Share

2. Kriteria Tingkat Dewa

Dea masih belum bisa memejam mata, padahal jam sudah menunjukkan hampir pukul dua malam. Hm ... gimana bisa merem, si Nana Banana masih aja ketawa jahat di sampingnya. Katanya karena terus terbayang dengan apa yang Dea ceritakan sebelumnya.

Tentang insiden yang bagi cewek berponi itu sangat sadis. Cerita saat cinta seorang Arvan dites oleh bapaknya pakai cara tak biasa.

Masa anak orang ditantangin gendong manja peliharaan si bapak, yaitu ikan lele sebesar paha. Sudah berkumis, berkepala gepeng, moncongnya mangap-mangap, pulak. Macam bibir mantan kurang ajar yang lagi gombal, dan ujung-ujungnya nge-gostingin kita.

Ervan sebenarnya cowok gagah mirip opa-opa negara tetangga. Tinggi, tegap, dan kegantengannya sudah jangan ditanya lagi. Bagi Dea dia udah paling juara pokoknya.

Soal kerjaan, tak kalah kerennya jabatan dia punya. Wakil direktur. Sudah tampan, mapan, pulak. Andai si Dea jadi menikah sama Arvan, sejahtera urusan dunianya.

Awalnya, Arvan memang serius mau lamar si Dea, itulah kenapa dia bersedia menemui bapak sang pacar, dan sebelum itu ia begitu yakin bisa menaklukkan hati calon mertua.

Padahal, hari sebelumnya Dea sudah mengatakan tentang tabiat bapak dan kakak-kakaknya yang absurd itu. Mengatakan tentang seleksi calon mantu yang super ketat. Kemudian melarang agar Arvan jangan dulu menemui keluarganya, takut dia syok.

Namun, Arvan yang sudah tak tahan mau milikin Dea seutuhnya pun tetap nekat melamar, walau sudah diingatkan oleh si pacar bahwa bapaknya rada-rada.

Cincin berlian sudah dibelinya, Arvan tetap datang dengan percaya diri. Baru tiba di teras, dia sudah dihalangi kedua kakaknya yang bermuka judes. Cowok ganteng itu ditanyai banyak pertanyaan, mau ke siapa? Tujuannya apa? Dan lain sebagainya.

Dia menjawab dengan lancar, dan akhirnya diperbolehkan masuk. Sayang, ketika ketemu tuan rumah sebenarnya, nyali sebesar gunung itu langsung menciut.

Melihat betapa menyeramkannya penampakkan bapak si dea yang bawa-bawa golok, dia gemetar.
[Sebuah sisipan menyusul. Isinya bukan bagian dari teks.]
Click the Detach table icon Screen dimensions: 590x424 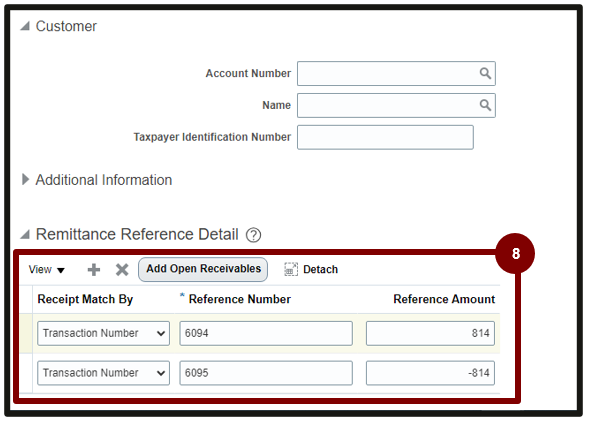coord(291,269)
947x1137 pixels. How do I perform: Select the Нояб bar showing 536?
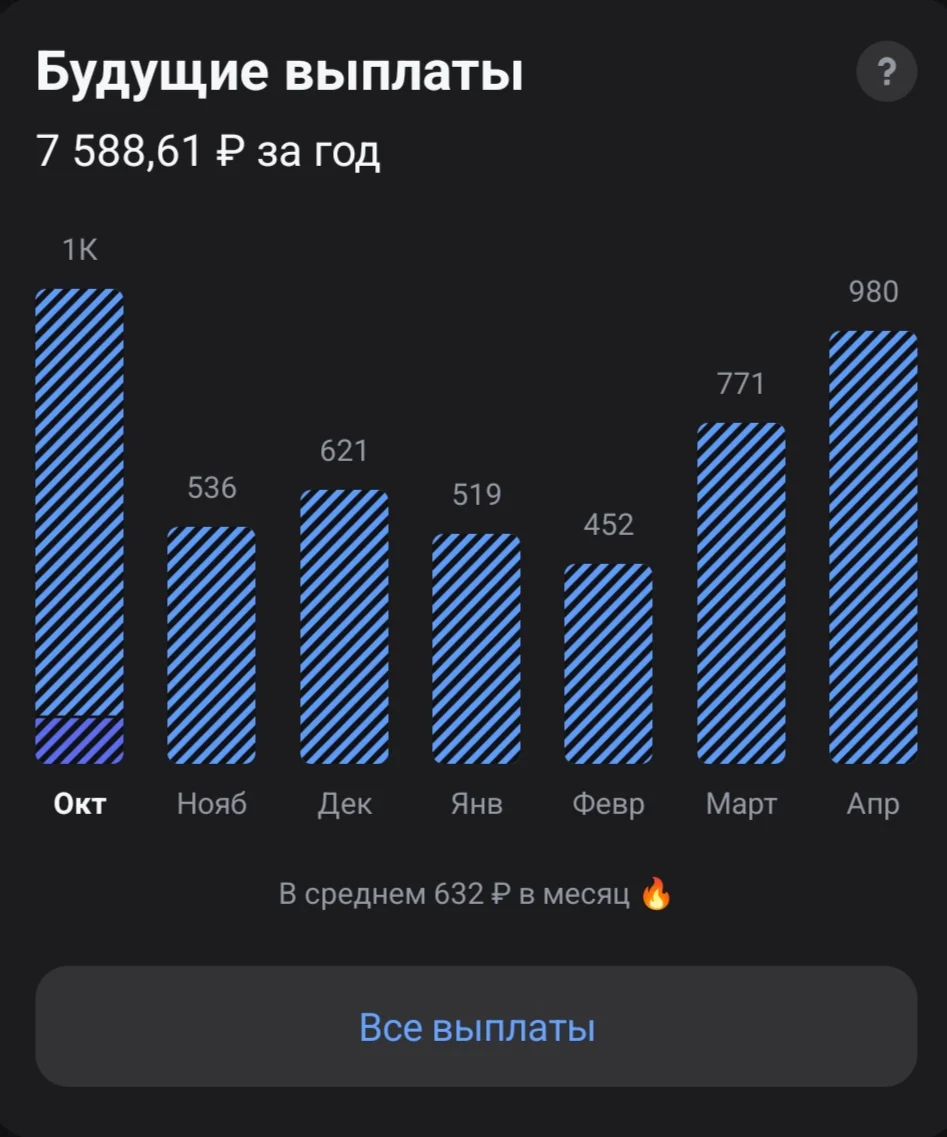[x=212, y=645]
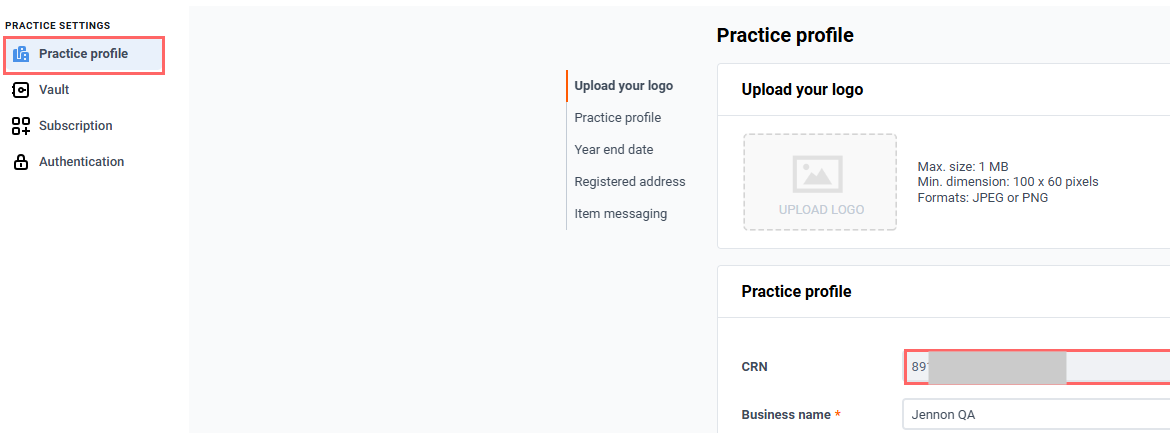The height and width of the screenshot is (433, 1170).
Task: Click the Authentication padlock icon
Action: point(21,162)
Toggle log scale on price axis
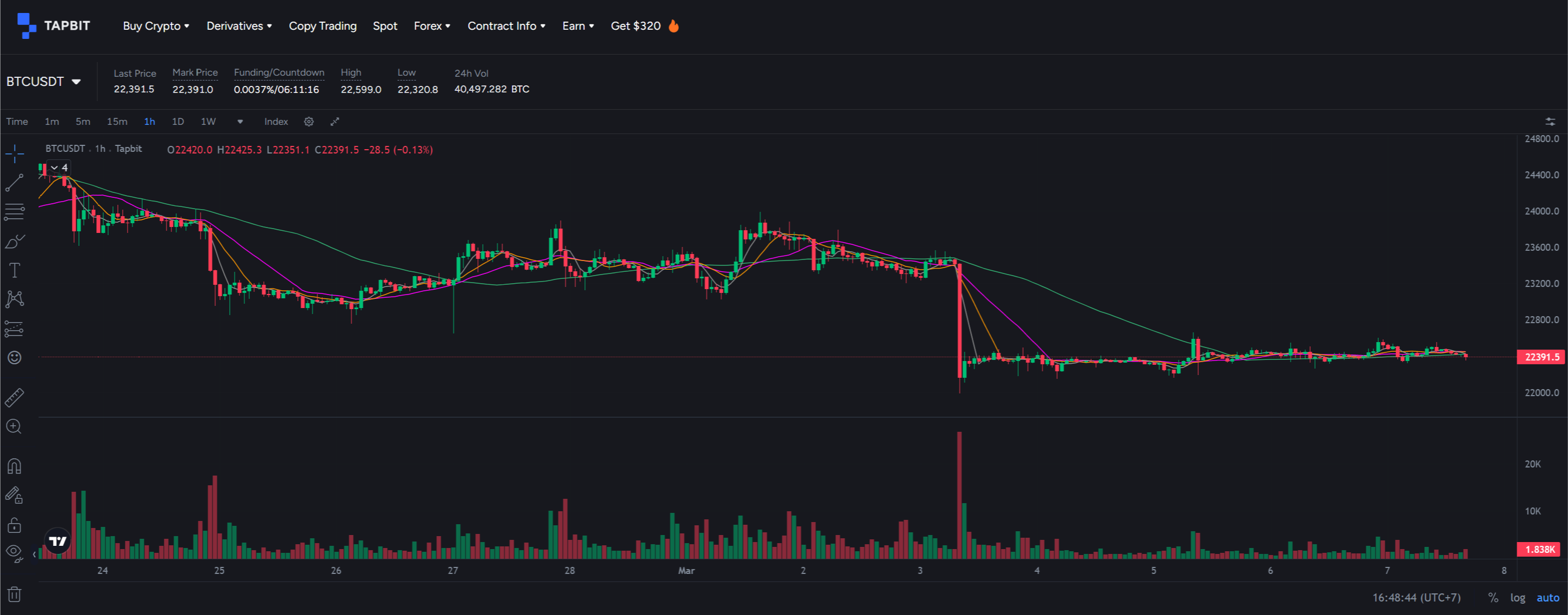This screenshot has width=1568, height=615. pos(1518,597)
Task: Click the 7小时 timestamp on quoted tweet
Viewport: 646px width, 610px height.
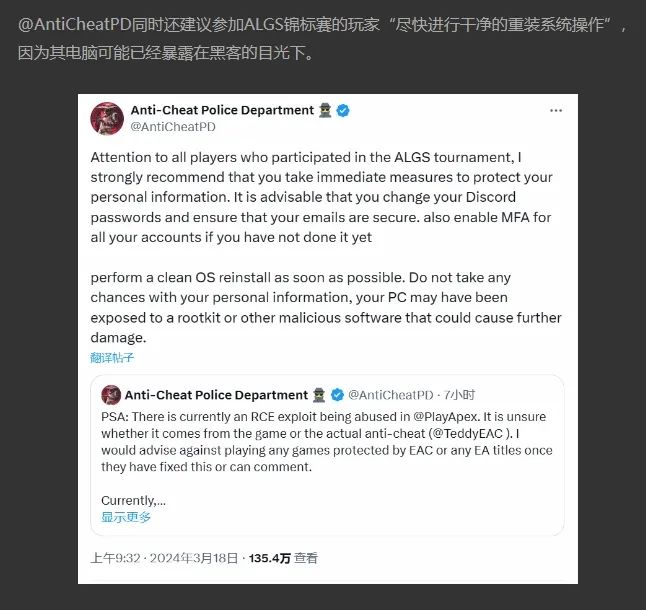Action: coord(459,395)
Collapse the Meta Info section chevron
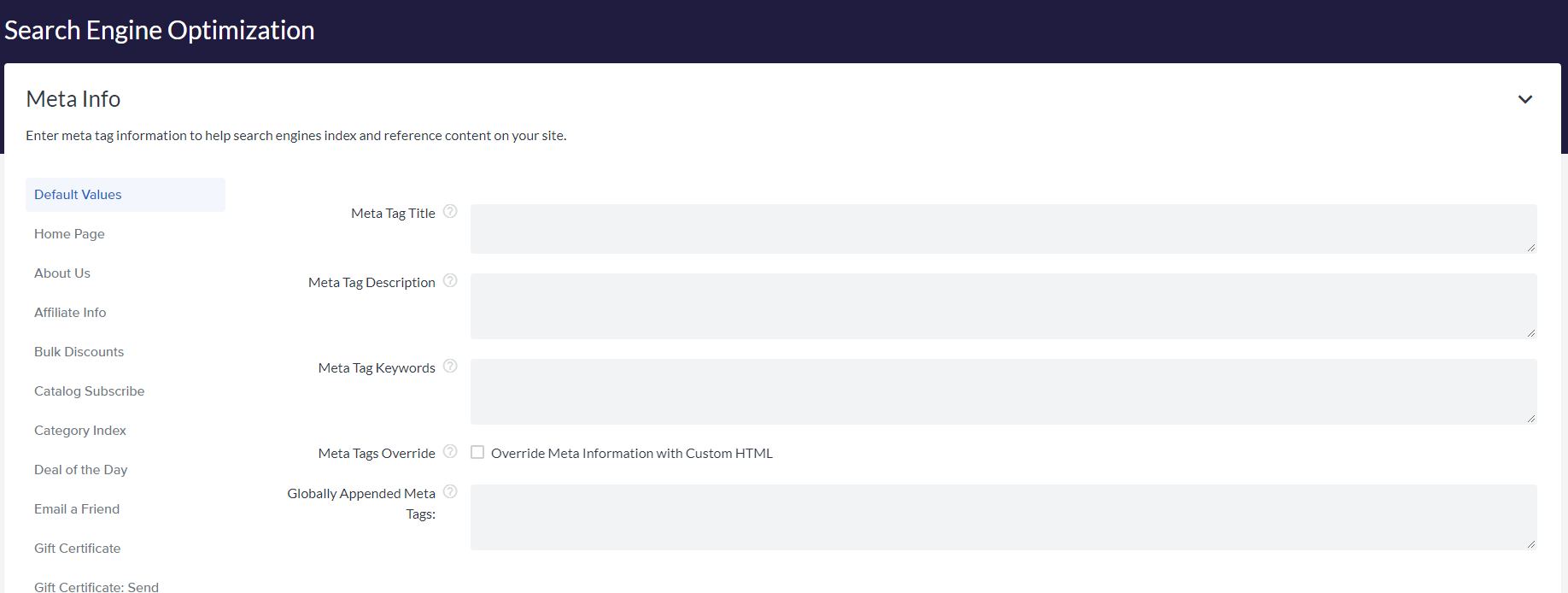The image size is (1568, 593). point(1524,100)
Ditanya pakai nada bentak-bentak. Aduh, itu sudah seperti proses introgasi kepolisian saja. Kasihan Arvan, pasti kena mental.

Yang paling nyeremin buat dia, yaitu pas Pak Jhon ngajakin ke halaman belakang, terus dengan santainya nyuruh si Arvan buat gendong salah satu peliharaan lele raksasanya sebagai tantangan pertama supaya dibolehin milikin Dea.
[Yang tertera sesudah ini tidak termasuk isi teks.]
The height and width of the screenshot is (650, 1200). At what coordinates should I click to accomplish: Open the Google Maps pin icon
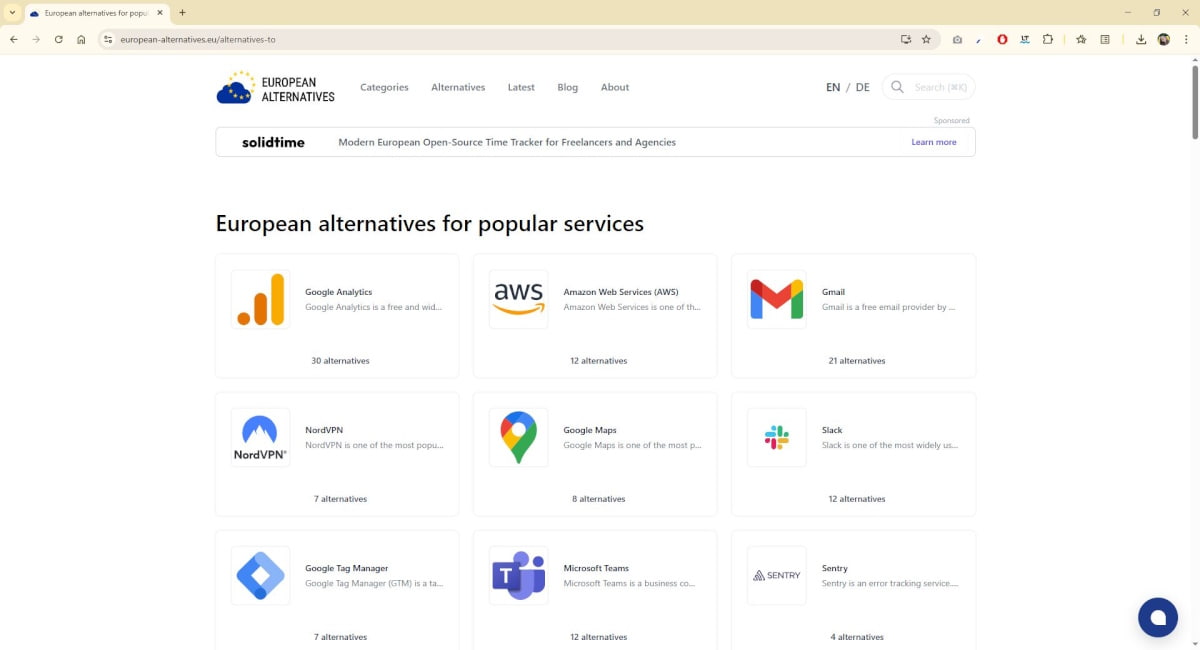tap(518, 437)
Demi restu, Arvan bersedia. Dan ....

“AAAKH!” Dia malah jerit pas si lele nggak terima mau diangkat dari dalam baskom. “Sakiiiiiit!” Arvan pun dipatil kumisnya.

Auto kabur saat itu juga. Walhasil Dea misuh-misuh, terus nangis kejer di tempat, karena Arvan si ganteng nyerah dan mutusin dia. Untuk ketiga belas kalinya, hubungan kandas seketika. Dea sebal dan terus menyalahkan bapaknya.
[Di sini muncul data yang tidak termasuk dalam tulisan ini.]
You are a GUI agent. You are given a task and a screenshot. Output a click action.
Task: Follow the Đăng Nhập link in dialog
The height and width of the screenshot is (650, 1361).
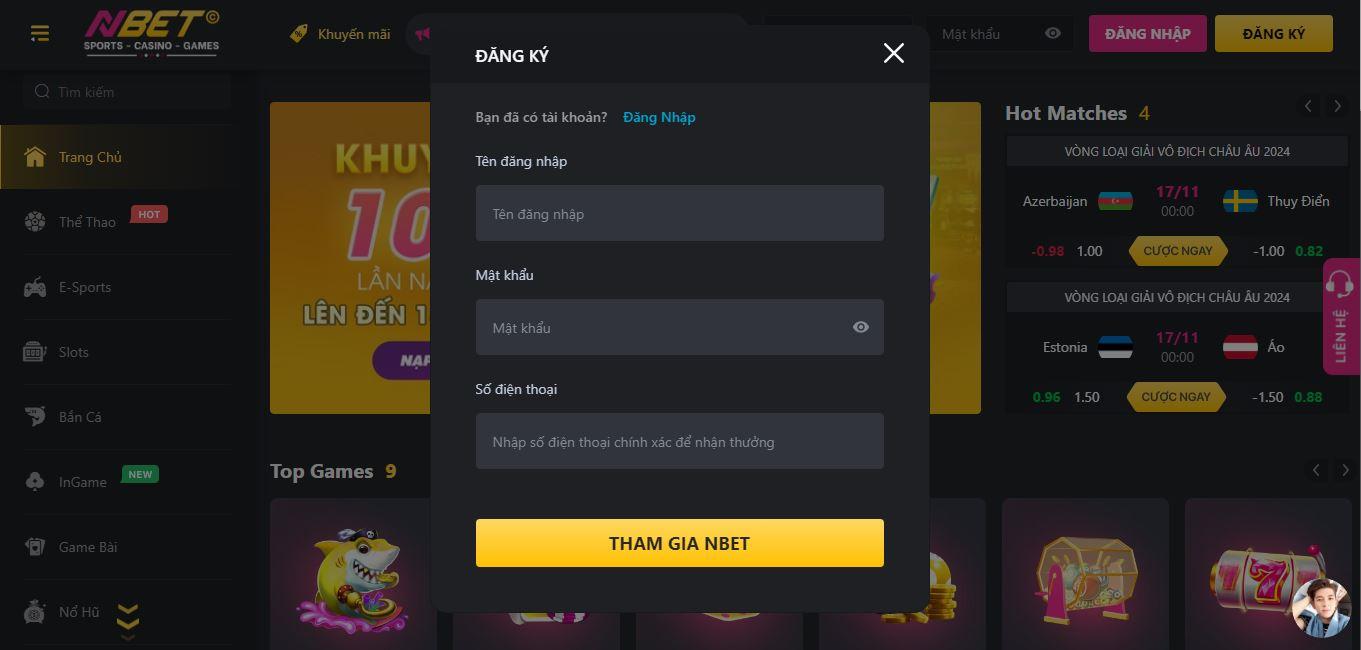[x=659, y=117]
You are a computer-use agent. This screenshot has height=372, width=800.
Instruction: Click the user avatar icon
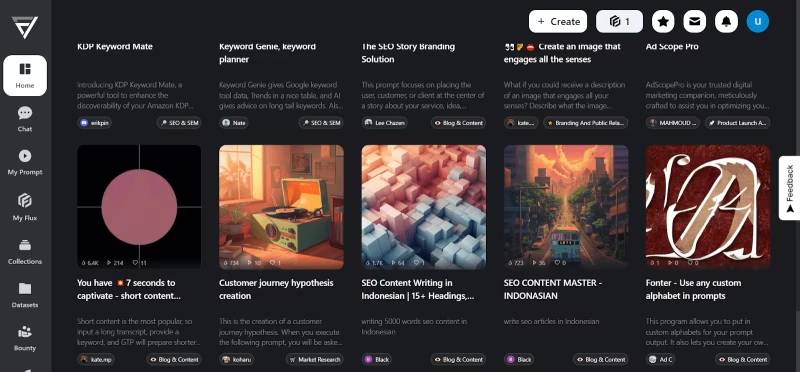click(758, 21)
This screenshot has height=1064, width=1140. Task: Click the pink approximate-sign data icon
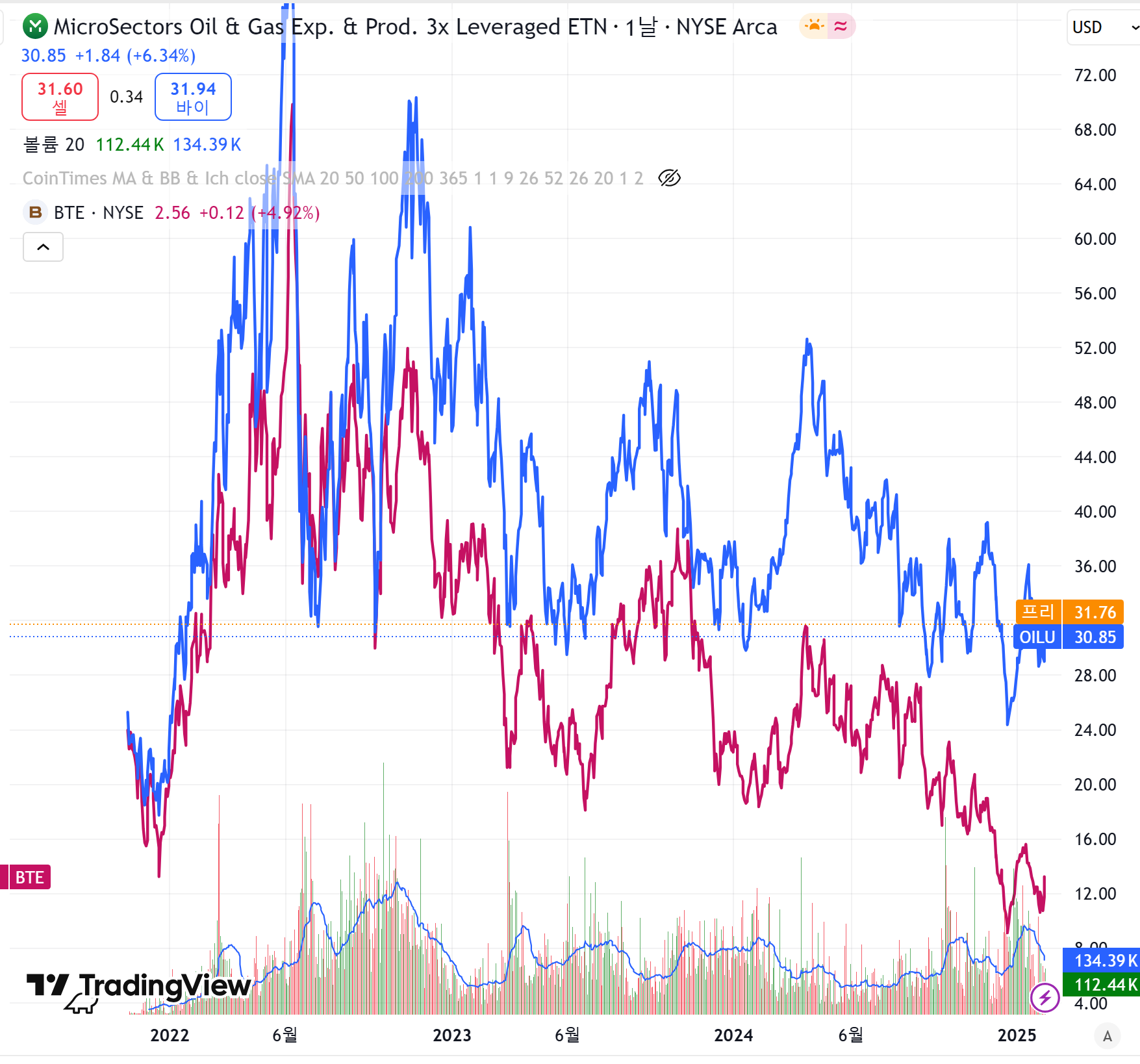point(841,27)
Emang, dah, bapaknya Dea the best soal ketatnya milih mantu. The best level sadisnya.

Saat Dea masih cemberut habis ingat kejadian itu, si Nana malah ngakak terus, tak bisa berhenti.

Bantal bersarung putih itu dijejalkan ke wajah untuk menahan tawa agar suaranya tak bocor keluar keras-keras. Takut disemprot Momy-nya yang lagi bobo cantik. Aduh, kebayang betapa tersiksanya itu bantal.

“Udah, Na. Tidur. Nanti Momy demo!” sungut Dea. Ia memasang raut kesal. Boro-boro kepancing ikut ketawa waktu Nana goda-goda. Dia malah semakin dongkol.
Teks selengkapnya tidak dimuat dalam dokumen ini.